#### Provided data ####

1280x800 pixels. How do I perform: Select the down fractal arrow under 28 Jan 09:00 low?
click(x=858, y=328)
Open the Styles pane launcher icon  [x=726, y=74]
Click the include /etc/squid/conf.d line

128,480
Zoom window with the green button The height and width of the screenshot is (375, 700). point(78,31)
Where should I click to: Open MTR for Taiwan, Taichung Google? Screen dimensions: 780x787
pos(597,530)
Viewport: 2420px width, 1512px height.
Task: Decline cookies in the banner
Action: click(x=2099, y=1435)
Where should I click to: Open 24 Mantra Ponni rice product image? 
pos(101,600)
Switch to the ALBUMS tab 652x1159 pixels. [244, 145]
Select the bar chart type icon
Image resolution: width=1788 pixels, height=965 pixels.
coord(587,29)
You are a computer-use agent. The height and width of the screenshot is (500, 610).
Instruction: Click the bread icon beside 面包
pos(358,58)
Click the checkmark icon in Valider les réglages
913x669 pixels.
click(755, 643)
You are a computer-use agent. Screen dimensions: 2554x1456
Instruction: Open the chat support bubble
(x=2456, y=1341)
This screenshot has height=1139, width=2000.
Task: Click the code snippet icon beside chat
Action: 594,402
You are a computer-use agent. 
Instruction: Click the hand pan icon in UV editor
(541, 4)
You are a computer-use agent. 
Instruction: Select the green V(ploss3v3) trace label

####

• _The problem_:
Rename "Instruction:" to "Command:" everywhere in the data above, and leave everything else unchanged.

• _Response below_:
1280x800 pixels. How do I perform: Select the down fractal arrow under 28 Jan 09:00 low?
click(x=858, y=328)
Open the Styles pane launcher icon  [x=726, y=74]
Click the include /etc/squid/conf.d line

128,480
Zoom window with the green button The height and width of the screenshot is (375, 700). point(78,31)
Where should I click to: Open MTR for Taiwan, Taichung Google? Screen dimensions: 780x787
pos(597,530)
Viewport: 2420px width, 1512px height.
Task: Decline cookies in the banner
Action: click(x=2099, y=1435)
Where should I click to: Open 24 Mantra Ponni rice product image? 
pos(101,600)
Switch to the ALBUMS tab 652x1159 pixels. [244, 145]
Select the bar chart type icon
Image resolution: width=1788 pixels, height=965 pixels.
coord(587,29)
You are a computer-use agent. The height and width of the screenshot is (500, 610).
Command: Click the bread icon beside 面包
pos(358,58)
Click the checkmark icon in Valider les réglages
913x669 pixels.
click(755, 643)
You are a computer-use agent. Screen dimensions: 2554x1456
Command: Open the chat support bubble
(x=2456, y=1341)
This screenshot has height=1139, width=2000.
Task: Click the code snippet icon beside chat
Action: 594,402
You are a computer-use agent. 
Command: Click the hand pan icon in UV editor
(541, 4)
You are a computer-use agent. 
Command: Select the green V(ploss3v3) trace label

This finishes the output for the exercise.